The White Hotel
- First edition (UK)
- Author: D. M. Thomas
- Language: English
- Genre: Historical fiction
- Publisher: Gollancz
- Publication date: January 1981
- Publication place: Great Britain
- Media type: Print
- Pages: 240 pp
- ISBN: 0-575-02889-0

= The White Hotel =

1981 novel by D. M. Thomas

The White Hotel is a novel written by the British (Cornish) poet, translator and novelist D. M. Thomas. It was first published in January 1981 by Gollancz in the United Kingdom and in March 1981 by The Viking Press in the United States.

The narrative is told principally in the form of an erotic journal and letters between the female narrator and a fictionalized Sigmund Freud as well as Freud's case history analysis of the narrator.

The White Hotel won the 1981 Los Angeles Times Book Prize for Fiction, the 1981 Cheltenham Prize for Literature and was shortlisted for the same year's Booker Prize.

==Development==
Thomas wrote some of it in Hereford, where he was living, and at New College, Oxford, where he was on a sabbatical, and used two typewriters, one in each city.

==Summary==
Set in 1919, the book's first three movements consist of the erotic fantasies and case history of a patient of Sigmund Freud, "Anna G", an opera singer referred to him for analysis and treatment of chronic psychosomatic pains in her left breast and ovary. Freud attempts to identify some incident in her past that would explain these pains, and elicits from her a long erotic narrative – called "Don Giovanni", because she had written it on this musical score – in verse and then prose. Freud draws inferences from the incidents described and discusses these with his patient, with Anna notably deducing that her father may have been unfaithful to her mother with her mother's twin sister (Anna G's aunt). Anna is an unreliable narrator, changing key details in the account of her life she offers Freud. Only late in the treatment does she reveal that she considers herself to have second sight. Freud does not, however, consider the possibility that either her erotic journal or her pains might arise from an incident not in her past, but in her future.

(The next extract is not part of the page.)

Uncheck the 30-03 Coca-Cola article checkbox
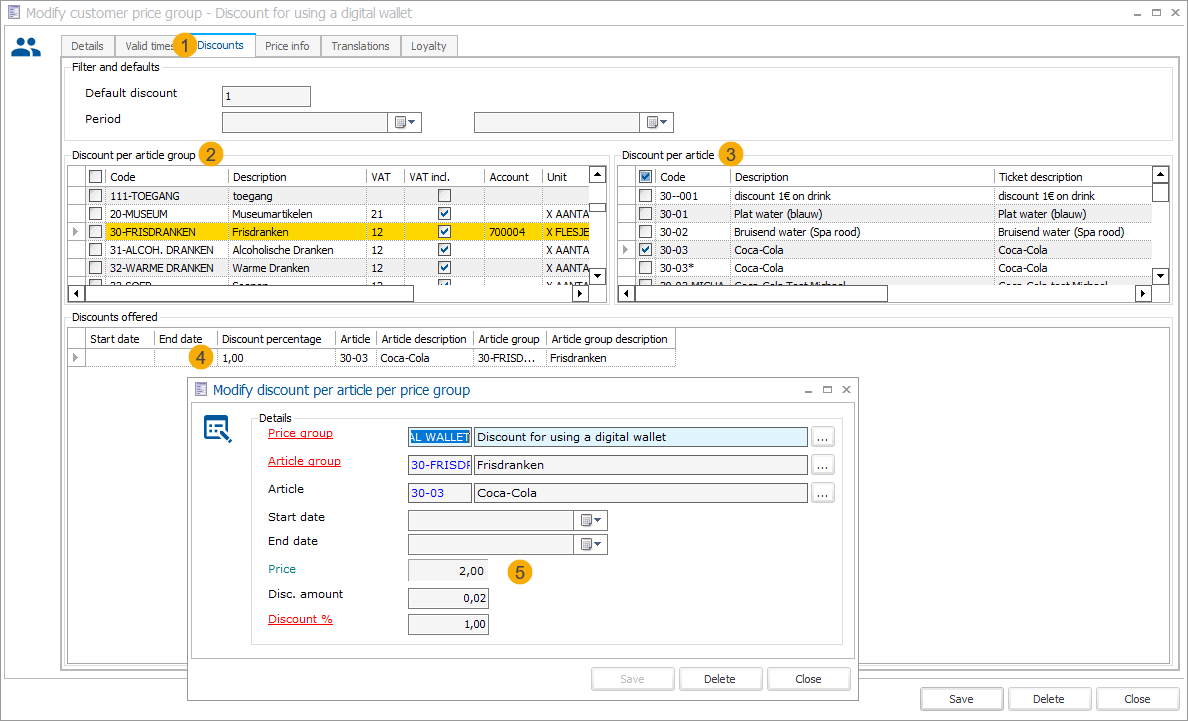 pyautogui.click(x=645, y=250)
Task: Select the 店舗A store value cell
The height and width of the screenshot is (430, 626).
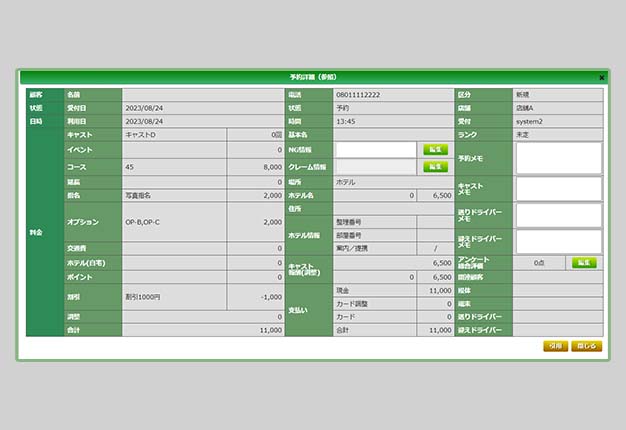Action: click(558, 108)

Following inconclusive treatment, Frau Anna G – revealed to be Elisabeth (Lisa) Erdman of Vienna – pursues a moderately successful musical career and marries a Russian Jewish opera singer, with whom she moves to Kiev in the 1920s. When he disappears in a Communist purge, she falls upon hard times and the third movement is set in 1941, when German troops capture Kiev. Lisa and her young son are ordered, along with the city's Jews, to Babi Yar.

An other-worldly ("in Palestine or Purgatory", according to the author) epilogue ends the narrative.

==Awards and nominations==
- 1981 Los Angeles Times Book Prize for Fiction
- 1981 Cheltenham Prize
- 1981 Booker Prize (shortlist)

==Legacy==
A number of efforts have been made to make the novel into a film, which some have described as unfilmable or unadaptable. These have included attempts by Bernardo Bertolucci with Barbra Streisand, by David Lynch with Isabella Rossellini, by Simon Monjack with Brittany Murphy, and by Emir Kusturica with Nicole Kidman.

In 1992, London artist Maty Grunberg created a portfolio titled "Don Giovanni" (woodcuts, limited edition); text - "Don Giovanni", the opening poem of the book.

In 2016, the independent arts and music venue and nightclub the White Hotel opened in Salford, England, taking its name from the novel.

In August 2018, BBC Radio 4 broadcast an adaptation of Dennis Potter's screenplay, produced by Jon Amiel, producer of Potter's earlier The Singing Detective, with author Thomas's reminiscences about the book's publication and various film proposals. The BBC production starred Anne-Marie Duff as Lisa and Bill Paterson as Dr Probst.

The Irish Times published a piece on the book in April 2020.